Dona de um jeito doce, porém firme, Letícia Colin tem ares de mulher mais velha. Mas não é só o rosto angelical da atriz que mascara seus 24 anos. No seu currículo, ela tem participações importantes tanto no teatro, como no cinema e na tevê.
Prova disso é o volume de trabalhos que se acumulam este ano: são três longas para estrear, uma série na tevê fechada, um musical no teatro e seu papel em "Além do Horizonte". "Amor em Sampa", uma comédia musical de Bruna Lombardi, "Não Pare na Pista", filme de Carolina Kotscho que conta a vida do escritor Paulo Coelho, e "Bonitinha, Mas Ordinária", onde interpreta o polêmico papel vivido por Lucélia Santos nos anos 1980, assim como "Amor Veríssimo", série do canal pago GNT, já estão finalizados.
A correria agora é para conciliar as gravações na pele da misteriosa Vitória no Projac – centro de produções dramatúrgicas da Globo, localizado na Zona Oeste do Rio de Janeiro – com a preparação para viver a Beatriz em "Circo Místico", musical de Chico Buarque no teatro. "Já tinha feito vários testes na Globo em 2013 e não tinha rolado nada. Quando achei que minha vida estava caminhando para uma coisa, veio ‘Além do Horizonte’ e mudou tudo", conta, sorridente.
Longe da Globo desde 2003, quando apresentou o extinto "TV Globinho", Letícia passou pela Band e ficou por cinco anos na Record, onde atuou em tramas como "Chamas da Vida" e "Vidas em Jogo". "Estar na Record me possibilitou muitas coisas legais. Como, por exemplo, períodos para me dedicar ao teatro. Mas toda emissora tem seus prós e contras. E, paralelo a isso, eu nunca parei de admirar a Globo e seus produtos", analisa. O convite para entrar no elenco de "Além do Horizonte" veio quando a novela já estava no ar. Devido à baixa audiência da trama de Carlos Gregório e Marcos Bernstein – a pior da história no horário –, novos personagens entraram. As críticas negativas, no entanto, não incomodam a atriz. "Acho estimulante. É uma novela inovadora e arriscar nunca é fácil. Tenho a seguinte visão: não é porque é criticado que é ruim ou que invalida a qualidade do produto que estou fazendo", afirma.
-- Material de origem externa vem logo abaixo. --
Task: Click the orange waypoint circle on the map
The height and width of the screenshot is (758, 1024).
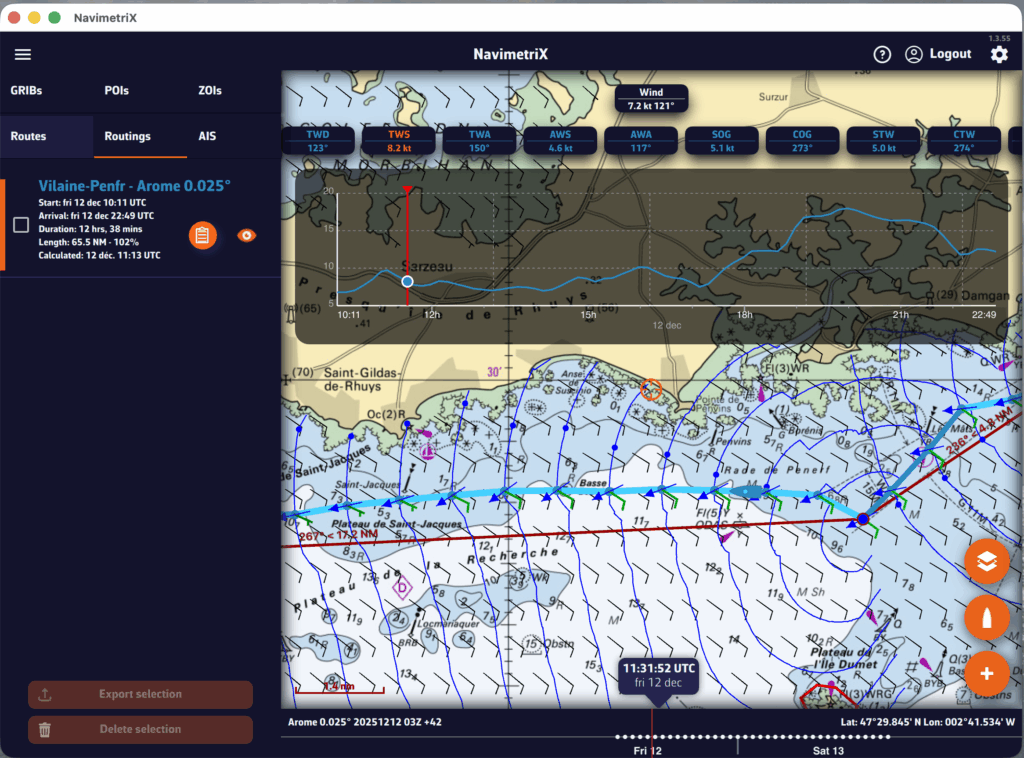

Entrar com a novela já começada fez com que a atriz tivesse menos tempo para construir a personagem. Com o preparador Sergio Penna, Letícia focou na relação de Vitória com a mãe, Berenice, papel de Fernanda Vianna. "Ela vai para a Comunidade por ter problemas com a mãe e se arrepende logo que chega lá. Só de contar a relação de mãe e filha, eu já acho válido", pontua, comparando a história de sua personagem com a sua própria. "Tenho uma relação maravilhosa com a minha mãe. Ela me ajudou em tudo, me levava para todos os testes", conta, emocionada. Além disso, a atriz precisou passar por algumas mudanças para encarnar Vitória. "Estava loura. Tinha acabado de pintar o cabelo quando recebi o convite. Mas, como o elenco já tem várias meninas louras, tive de escurecer", revela. Para ela, no entanto, essas mudanças não são incômodas. "Quanto mais tiver de mudar, melhor", garante.
Talvez as grandes modificações tenham chamado a atenção de Letícia para "Amor Veríssimo". A série, uma coprodução do GNT com a Conspiração, retrata, em cada um de seus 13 episódios, crônicas de amor escritas por Luís Fernando Veríssimo. A atriz está presente em sete episódios, que também contam com Fernanda Paes Leme, Pedro Monteiro, Marcelo Faria, Paulo Tiefenthaler e Gabriela Duarte. "Fui tirando referências de filmes, amigos e familiares para compor essas mulheres. Foi um trabalho prazeroso e trabalhoso", revela. Para diferenciar os personagens, o processo de caracterização foi fundamental. "Ficamos um mês e meio em uma casa de 10 cômodos no Rio de Janeiro e a maioria das gravações acontecia ali. Para entrar no clima de cada episódio, tinha figurino, maquiagem, peruca... Era uma super produção", valoriza.